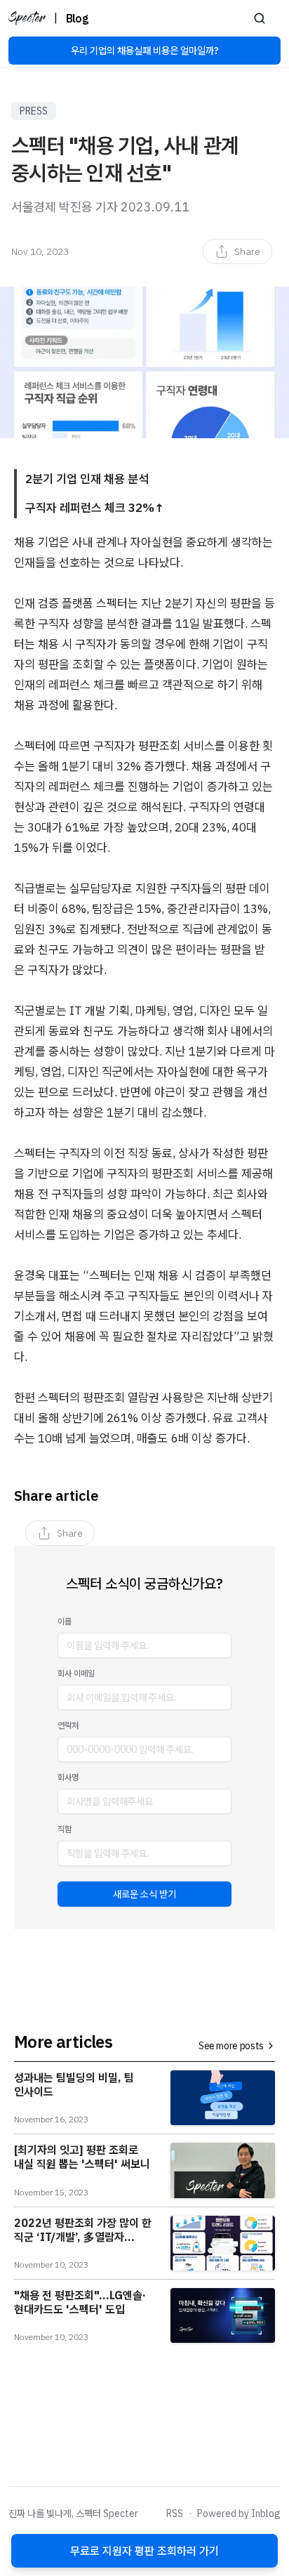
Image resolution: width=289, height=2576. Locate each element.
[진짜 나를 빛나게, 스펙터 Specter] (27, 18)
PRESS (34, 111)
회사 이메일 (76, 1673)
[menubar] (237, 251)
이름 (65, 1621)
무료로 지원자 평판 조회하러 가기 (144, 2551)
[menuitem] (237, 251)
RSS (174, 2513)
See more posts (231, 2045)
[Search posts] (259, 18)
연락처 (68, 1725)
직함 (65, 1829)
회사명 (68, 1777)
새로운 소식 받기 (144, 1894)
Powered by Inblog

************

→ EXERCISE INSTRUCTIONS:
This calls for an exact copy of all the entries above, with the pictures omitted.

→ RESPONSE TO THE TASK:
Image resolution: width=289, height=2576. Locate each element.
[진짜 나를 빛나게, 스펙터 Specter] (27, 18)
PRESS (34, 111)
회사 이메일 (76, 1673)
[menubar] (237, 251)
이름 (65, 1621)
무료로 지원자 평판 조회하러 가기 (144, 2551)
[menuitem] (237, 251)
RSS (174, 2513)
See more posts (231, 2045)
[Search posts] (259, 18)
연락처 (68, 1725)
직함 (65, 1829)
회사명 (68, 1777)
새로운 소식 받기 (144, 1894)
Powered by Inblog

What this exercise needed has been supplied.